### WRITTEN REQUEST
In the entries below, report every line that contains the word "pixels", copying each such line in full.

[Target pointing data]

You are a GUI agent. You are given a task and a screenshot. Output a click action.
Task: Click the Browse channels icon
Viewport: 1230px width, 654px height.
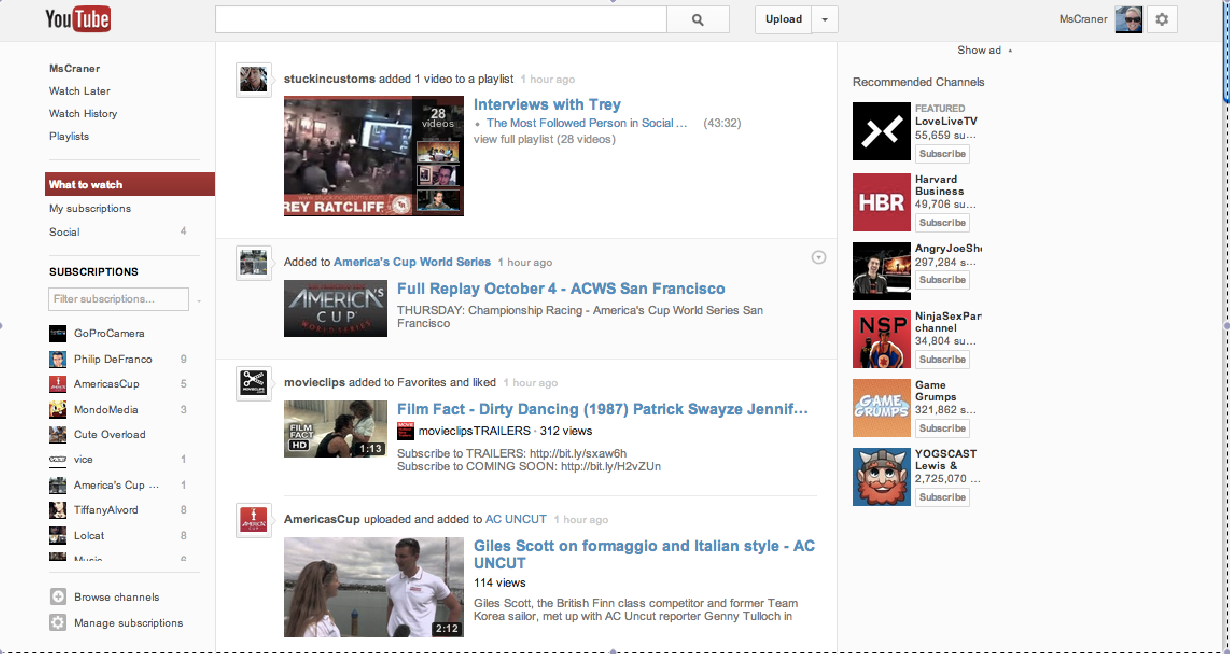click(x=57, y=596)
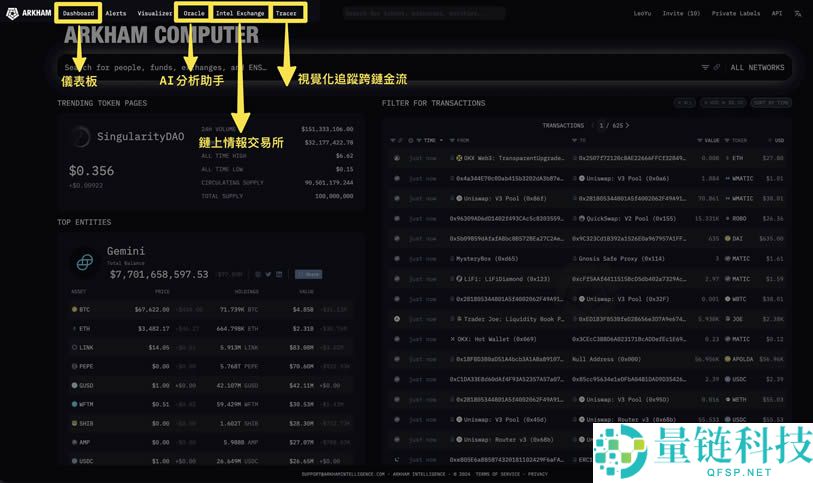Open the Alerts page
The width and height of the screenshot is (813, 483).
point(116,13)
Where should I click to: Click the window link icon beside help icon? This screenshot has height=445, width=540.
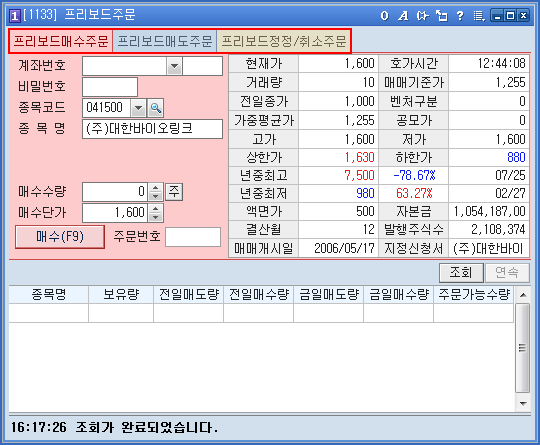pos(442,15)
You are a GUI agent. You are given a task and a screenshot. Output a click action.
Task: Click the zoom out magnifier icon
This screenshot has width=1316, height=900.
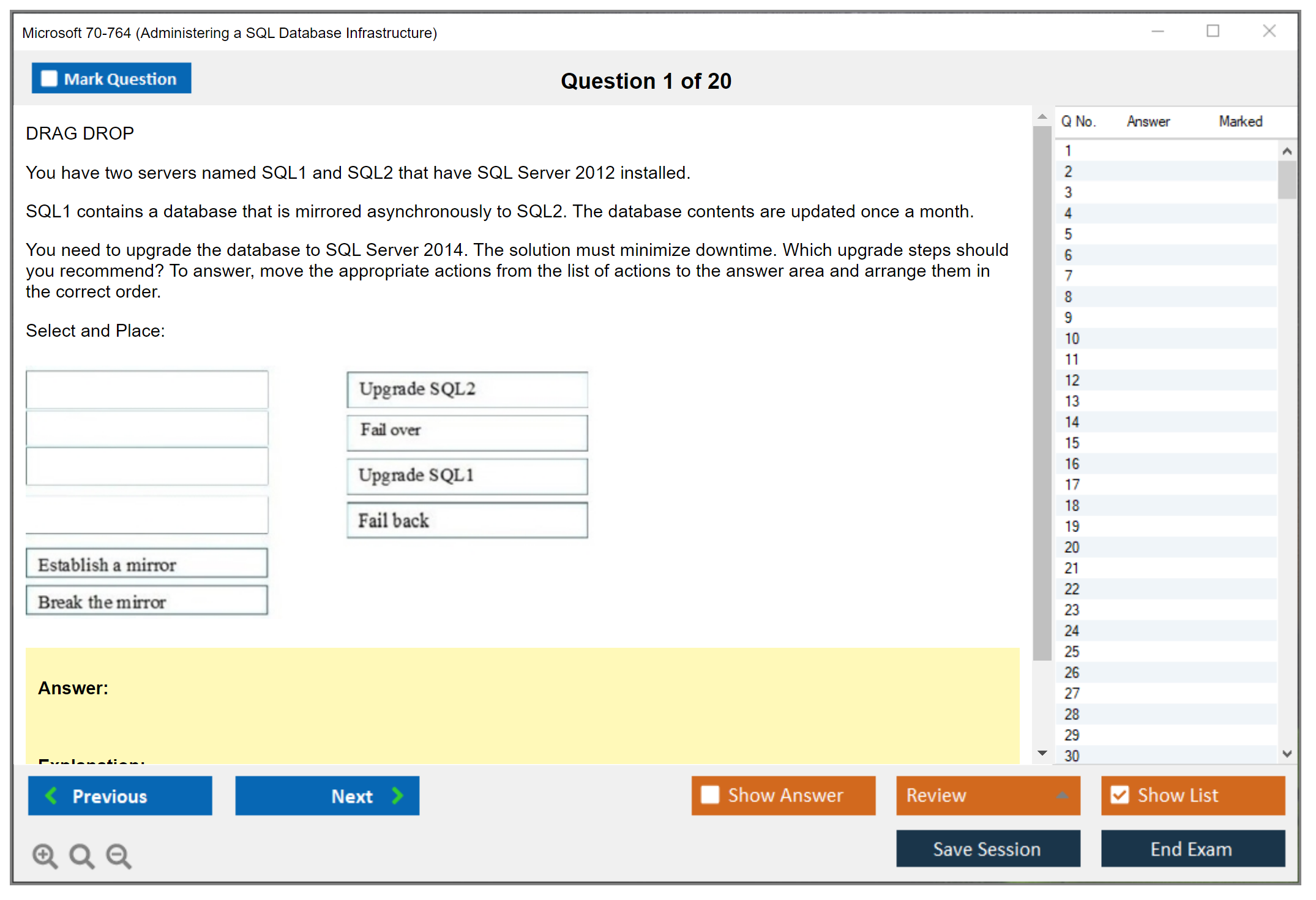pyautogui.click(x=119, y=855)
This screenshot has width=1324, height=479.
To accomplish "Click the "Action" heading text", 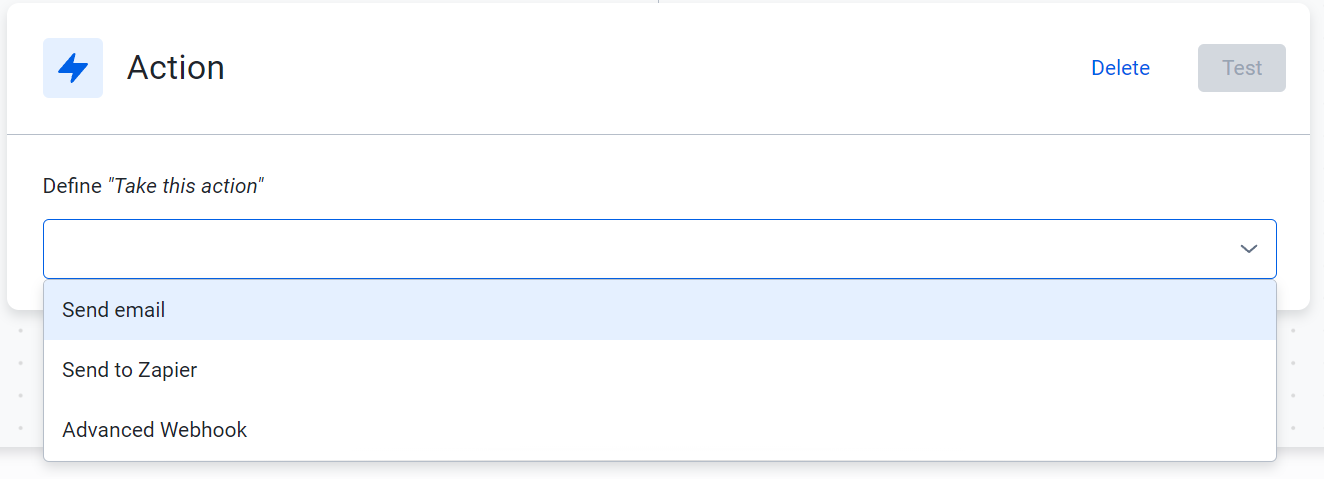I will [176, 68].
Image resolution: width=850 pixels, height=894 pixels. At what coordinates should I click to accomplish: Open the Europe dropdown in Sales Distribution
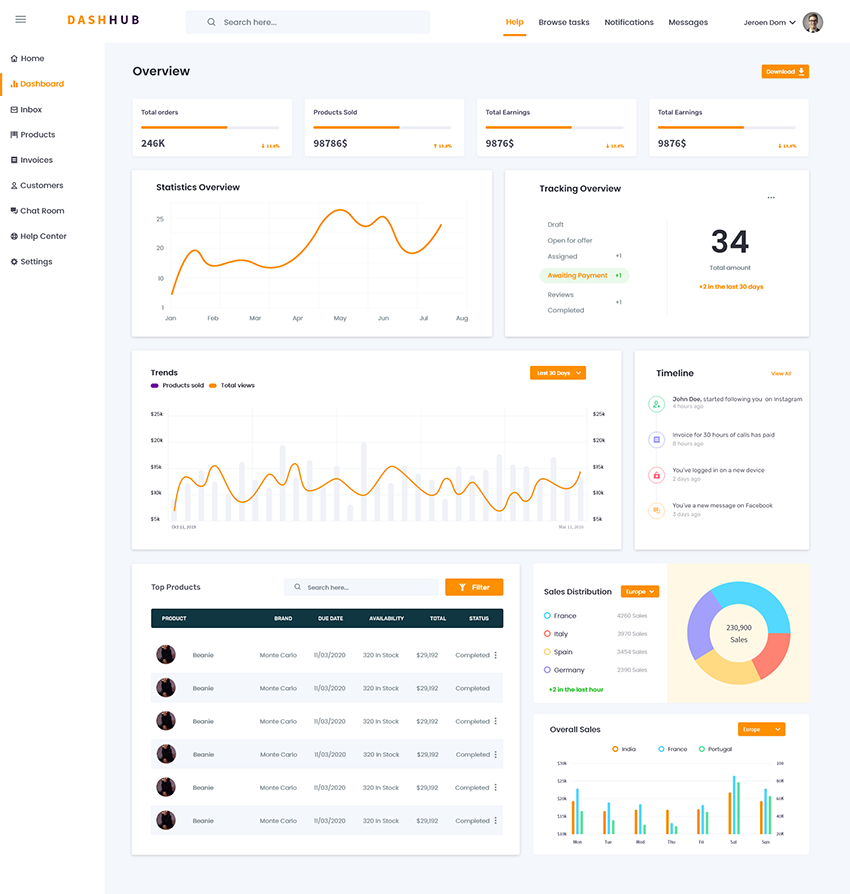639,591
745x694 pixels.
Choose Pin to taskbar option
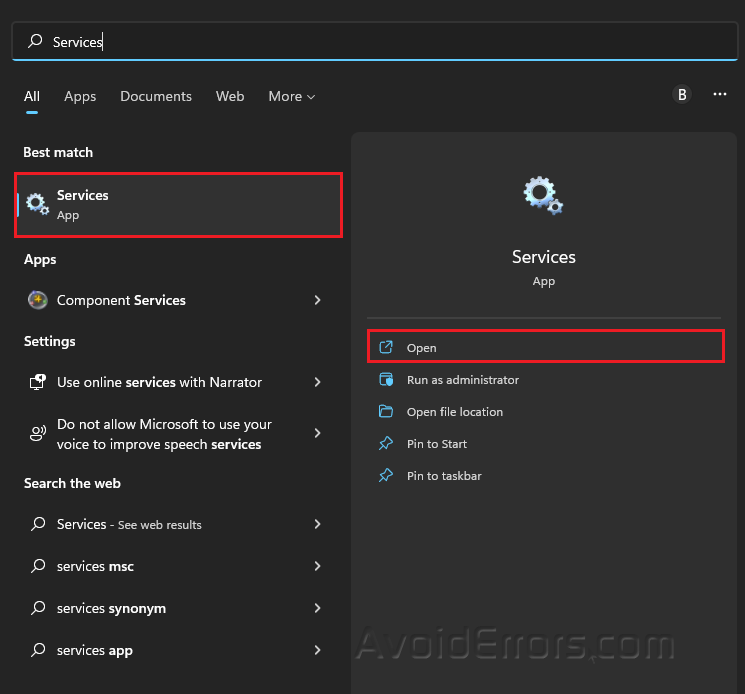pyautogui.click(x=444, y=476)
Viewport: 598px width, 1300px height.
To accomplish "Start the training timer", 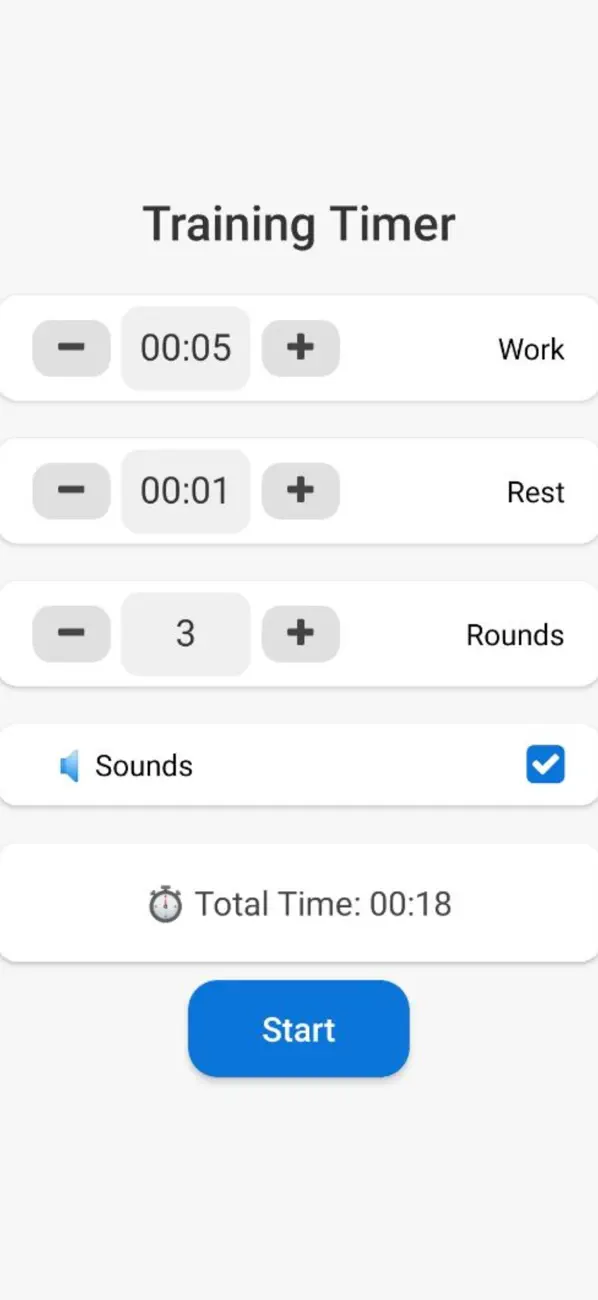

### FINISHED ANSWER
Image resolution: width=850 pixels, height=894 pixels. At what coordinates should I click to accomplish: Open the Europe dropdown in Sales Distribution
745x694 pixels.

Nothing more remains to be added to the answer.